*Selected excerpt*.
=== Section Start ===
A few weeks ago, Cooper's music teacher (he LOVES music, by the way) called me to ask if Cooper could have a roll in the upcoming 2nd Grade Program. I'm not sure my initial response was super normal, however I recovered a few seconds later to have the serious conversation. It's obvious to me that Cooper has some serious skills in both memorization and music, however he HATES large crowds (still has yet to attend any school assembly with his peers) and really HATES chaos and loud noise. In addition to that, when he gets nervous, he tends to behave pretty oddly. I literally had no idea how this would work out... but here it was again, fight or flight? I told her my honest concerns but also agreed that he is incredibly talented and deserving of this success. So we concluded. He would play the Dog in the upcoming "The Cheese Stands Alone," 2nd Grade Musical Program.
He had 4 lines. The paper came home and we practiced, talked about what he was going to do, he got nervous and excited and then we practiced some more. We said his lines twenty times a day for three weeks. He, of course, knew them the 2nd time he read them, but we wanted him to be able to say these words amidst a flood of noise, fear and anxiety. He had rehearsals and I received multiple emails from his teacher stating that she was super proud of him and he was going to be great! But was he? Would he freak out? Would he cover his ears and take off when the curtain opened and all those eyes were looking at him? Finally, the day came to find out and my husband and I were both balls of anxiety. I layered Cooper in another bubble of aromatherapy (he gets the best-smelling kid award for sure), smacked him on the ass, and said "go get 'em dog!" We took our seats among the crowd, tried not to look like terrified psychopaths among our neighbors and peers, and braced ourselves for what could happen. The music started, the feet shuffled in, and finally, the curtain opened.
There he was. In a state of mild shock, hands cupped over his ears, but he wasn't running away! Step one, complete! As the music played and kids began saying their lines, he slowly let his hands down and joined in on the choreographed movements. He knew every move. In fact, he began adding a little something extra to those moves: pure elation! I sat their in shock as I watched our Autistic boy come right out of the stereotype of that diagnosis and move, sing, and perform for a crowd of many in a room full of chaos. Finally, the mic was passed to him, he spoke his lines just as he had the hundred times before and hopped up and down with pure, unadulterated, elation. He nailed it. And there it was, the heavy chest and lump in the throat followed by a flood of uncontrollable tears. Only this wasn't the same kind of emotion that got me in the church pew. This was my body reacting to an insane amount of happiness all at once. I glanced at my husband and his face looked like mine. We were a couple of basket cases in our own little world of trial and triumph, sitting in a crowd of people who likely couldn't imagine what those 4 little lines meant to us, to Cooper. He totally frickin' nailed it.
It's moments like this that help me dress him in the morning and shove him into the wolves den every damn day. These risks we take as parents of autistic children can carry a huge amount of anxiety but an even greater amount of hope. Pushing our children out of their zones of comfort, challenging them to greater expectations, and standing by to pounce on any little asshole that tries to steal their thunder is the role we have been handed. May God strengthen us to frickin' nail it.
=== Section End ===
*Task requirements*.
Reproduce the account of Cooper's school performance from "A few weeks" to "Grade Musical Program.", word for word.

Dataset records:
=== Section Start ===
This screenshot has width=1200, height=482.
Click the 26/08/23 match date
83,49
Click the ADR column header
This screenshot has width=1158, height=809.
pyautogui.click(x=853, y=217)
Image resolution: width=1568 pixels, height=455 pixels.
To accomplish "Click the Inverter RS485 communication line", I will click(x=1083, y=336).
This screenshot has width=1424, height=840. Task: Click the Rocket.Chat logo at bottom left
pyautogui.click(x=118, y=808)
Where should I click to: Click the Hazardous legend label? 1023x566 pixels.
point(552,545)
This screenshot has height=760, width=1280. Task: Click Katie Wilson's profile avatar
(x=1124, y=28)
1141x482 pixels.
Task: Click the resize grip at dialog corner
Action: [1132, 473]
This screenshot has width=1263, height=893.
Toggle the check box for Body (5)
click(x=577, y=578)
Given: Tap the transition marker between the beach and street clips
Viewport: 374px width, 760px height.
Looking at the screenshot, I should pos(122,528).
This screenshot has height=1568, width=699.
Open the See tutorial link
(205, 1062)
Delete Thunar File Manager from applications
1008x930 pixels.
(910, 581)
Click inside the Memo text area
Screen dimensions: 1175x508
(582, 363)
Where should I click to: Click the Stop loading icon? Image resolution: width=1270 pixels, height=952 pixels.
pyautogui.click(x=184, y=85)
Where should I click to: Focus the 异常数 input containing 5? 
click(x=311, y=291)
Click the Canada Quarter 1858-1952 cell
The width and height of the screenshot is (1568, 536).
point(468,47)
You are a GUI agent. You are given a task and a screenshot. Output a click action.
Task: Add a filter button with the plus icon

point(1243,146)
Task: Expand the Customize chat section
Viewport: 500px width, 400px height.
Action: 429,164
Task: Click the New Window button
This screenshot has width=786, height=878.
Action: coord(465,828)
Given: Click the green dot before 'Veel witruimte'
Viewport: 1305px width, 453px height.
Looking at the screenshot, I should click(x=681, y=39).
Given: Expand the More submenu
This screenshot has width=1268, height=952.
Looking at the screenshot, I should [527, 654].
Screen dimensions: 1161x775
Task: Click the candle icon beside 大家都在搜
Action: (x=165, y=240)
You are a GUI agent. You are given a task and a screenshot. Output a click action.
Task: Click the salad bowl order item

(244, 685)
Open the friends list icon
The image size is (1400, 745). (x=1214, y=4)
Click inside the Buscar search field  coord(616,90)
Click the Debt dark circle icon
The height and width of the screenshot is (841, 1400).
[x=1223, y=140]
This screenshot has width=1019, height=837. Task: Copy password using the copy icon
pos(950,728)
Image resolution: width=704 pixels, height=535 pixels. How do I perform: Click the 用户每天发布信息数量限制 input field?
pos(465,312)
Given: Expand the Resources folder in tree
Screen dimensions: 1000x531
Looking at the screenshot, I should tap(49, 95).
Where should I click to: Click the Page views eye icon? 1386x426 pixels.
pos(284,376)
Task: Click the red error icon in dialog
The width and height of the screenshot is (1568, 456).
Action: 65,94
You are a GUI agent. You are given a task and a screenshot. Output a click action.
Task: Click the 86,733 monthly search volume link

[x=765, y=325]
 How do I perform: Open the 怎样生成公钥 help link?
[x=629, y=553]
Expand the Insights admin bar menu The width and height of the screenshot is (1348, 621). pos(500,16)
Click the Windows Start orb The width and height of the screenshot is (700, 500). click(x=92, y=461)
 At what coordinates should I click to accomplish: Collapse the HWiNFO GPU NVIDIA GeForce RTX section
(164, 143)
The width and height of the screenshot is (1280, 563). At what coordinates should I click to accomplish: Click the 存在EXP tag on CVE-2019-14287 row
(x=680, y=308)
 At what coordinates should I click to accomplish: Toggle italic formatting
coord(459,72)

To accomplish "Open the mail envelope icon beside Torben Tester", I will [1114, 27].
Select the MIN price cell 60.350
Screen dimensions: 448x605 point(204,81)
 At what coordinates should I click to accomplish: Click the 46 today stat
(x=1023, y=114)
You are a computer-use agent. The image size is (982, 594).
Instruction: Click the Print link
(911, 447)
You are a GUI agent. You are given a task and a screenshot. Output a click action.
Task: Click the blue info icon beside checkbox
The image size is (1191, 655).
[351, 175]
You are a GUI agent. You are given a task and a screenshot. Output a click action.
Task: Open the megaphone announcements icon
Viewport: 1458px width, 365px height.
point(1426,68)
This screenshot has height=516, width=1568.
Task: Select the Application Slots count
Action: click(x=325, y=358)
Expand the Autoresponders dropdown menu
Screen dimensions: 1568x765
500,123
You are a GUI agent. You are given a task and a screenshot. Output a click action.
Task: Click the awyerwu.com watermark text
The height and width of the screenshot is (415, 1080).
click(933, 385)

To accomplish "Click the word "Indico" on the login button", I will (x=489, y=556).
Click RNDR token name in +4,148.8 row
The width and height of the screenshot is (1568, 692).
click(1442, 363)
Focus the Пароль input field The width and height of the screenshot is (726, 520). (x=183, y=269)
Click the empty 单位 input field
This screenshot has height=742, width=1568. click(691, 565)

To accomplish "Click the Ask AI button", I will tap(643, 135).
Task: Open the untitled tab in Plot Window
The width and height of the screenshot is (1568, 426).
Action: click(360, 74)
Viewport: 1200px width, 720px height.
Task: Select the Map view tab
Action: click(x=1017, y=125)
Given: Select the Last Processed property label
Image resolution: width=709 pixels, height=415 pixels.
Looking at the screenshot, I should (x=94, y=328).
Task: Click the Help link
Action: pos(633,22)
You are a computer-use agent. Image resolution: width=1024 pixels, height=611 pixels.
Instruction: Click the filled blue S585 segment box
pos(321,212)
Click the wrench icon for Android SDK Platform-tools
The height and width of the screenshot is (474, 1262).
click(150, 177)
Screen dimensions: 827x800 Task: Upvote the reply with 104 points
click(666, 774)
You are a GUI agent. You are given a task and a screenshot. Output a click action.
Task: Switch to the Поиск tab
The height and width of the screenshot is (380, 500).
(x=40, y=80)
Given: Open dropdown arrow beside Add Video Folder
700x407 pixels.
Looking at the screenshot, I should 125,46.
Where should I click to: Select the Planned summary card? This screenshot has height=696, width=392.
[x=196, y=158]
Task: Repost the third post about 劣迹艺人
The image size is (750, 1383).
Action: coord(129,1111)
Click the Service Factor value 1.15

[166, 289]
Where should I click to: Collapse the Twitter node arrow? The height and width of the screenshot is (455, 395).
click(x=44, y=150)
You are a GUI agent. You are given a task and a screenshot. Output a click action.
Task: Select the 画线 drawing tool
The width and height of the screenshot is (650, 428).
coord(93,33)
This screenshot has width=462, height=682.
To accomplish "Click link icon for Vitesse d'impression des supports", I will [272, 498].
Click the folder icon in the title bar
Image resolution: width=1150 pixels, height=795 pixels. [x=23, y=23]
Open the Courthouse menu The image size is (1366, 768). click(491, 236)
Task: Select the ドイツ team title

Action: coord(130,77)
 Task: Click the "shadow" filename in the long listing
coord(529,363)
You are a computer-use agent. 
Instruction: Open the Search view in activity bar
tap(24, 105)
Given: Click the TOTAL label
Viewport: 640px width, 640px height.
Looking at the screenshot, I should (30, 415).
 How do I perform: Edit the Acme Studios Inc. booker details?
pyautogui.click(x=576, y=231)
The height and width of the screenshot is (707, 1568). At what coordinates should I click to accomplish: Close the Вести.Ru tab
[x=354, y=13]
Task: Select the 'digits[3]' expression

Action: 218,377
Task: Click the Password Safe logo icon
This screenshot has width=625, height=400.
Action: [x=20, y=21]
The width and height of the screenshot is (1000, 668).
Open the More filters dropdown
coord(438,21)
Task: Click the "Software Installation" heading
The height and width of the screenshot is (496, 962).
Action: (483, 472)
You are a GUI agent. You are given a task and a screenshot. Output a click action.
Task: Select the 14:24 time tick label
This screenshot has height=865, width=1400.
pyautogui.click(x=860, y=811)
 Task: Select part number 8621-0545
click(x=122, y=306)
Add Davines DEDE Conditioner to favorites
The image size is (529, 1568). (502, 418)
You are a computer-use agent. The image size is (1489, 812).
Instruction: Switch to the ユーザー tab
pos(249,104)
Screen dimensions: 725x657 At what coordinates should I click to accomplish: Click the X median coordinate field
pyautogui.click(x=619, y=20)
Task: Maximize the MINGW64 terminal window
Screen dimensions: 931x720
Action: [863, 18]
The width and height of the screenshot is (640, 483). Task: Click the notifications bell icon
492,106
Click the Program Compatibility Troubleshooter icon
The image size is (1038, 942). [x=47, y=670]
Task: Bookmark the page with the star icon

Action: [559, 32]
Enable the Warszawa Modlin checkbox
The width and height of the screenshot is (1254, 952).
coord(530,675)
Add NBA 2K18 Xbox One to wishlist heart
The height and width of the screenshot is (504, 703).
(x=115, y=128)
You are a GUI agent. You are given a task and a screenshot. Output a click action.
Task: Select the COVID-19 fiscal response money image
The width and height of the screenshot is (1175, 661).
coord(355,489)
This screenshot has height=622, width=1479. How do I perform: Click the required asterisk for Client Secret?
=== Section End ===
*Solution below*.
A few weeks ago, Cooper's music teacher (he LOVES music, by the way) called me to ask if Cooper could have a roll in the upcoming 2nd Grade Program. I'm not sure my initial response was super normal, however I recovered a few seconds later to have the serious conversation. It's obvious to me that Cooper has some serious skills in both memorization and music, however he HATES large crowds (still has yet to attend any school assembly with his peers) and really HATES chaos and loud noise. In addition to that, when he gets nervous, he tends to behave pretty oddly. I literally had no idea how this would work out... but here it was again, fight or flight? I told her my honest concerns but also agreed that he is incredibly talented and deserving of this success. So we concluded. He would play the Dog in the upcoming "The Cheese Stands Alone," 2nd Grade Musical Program.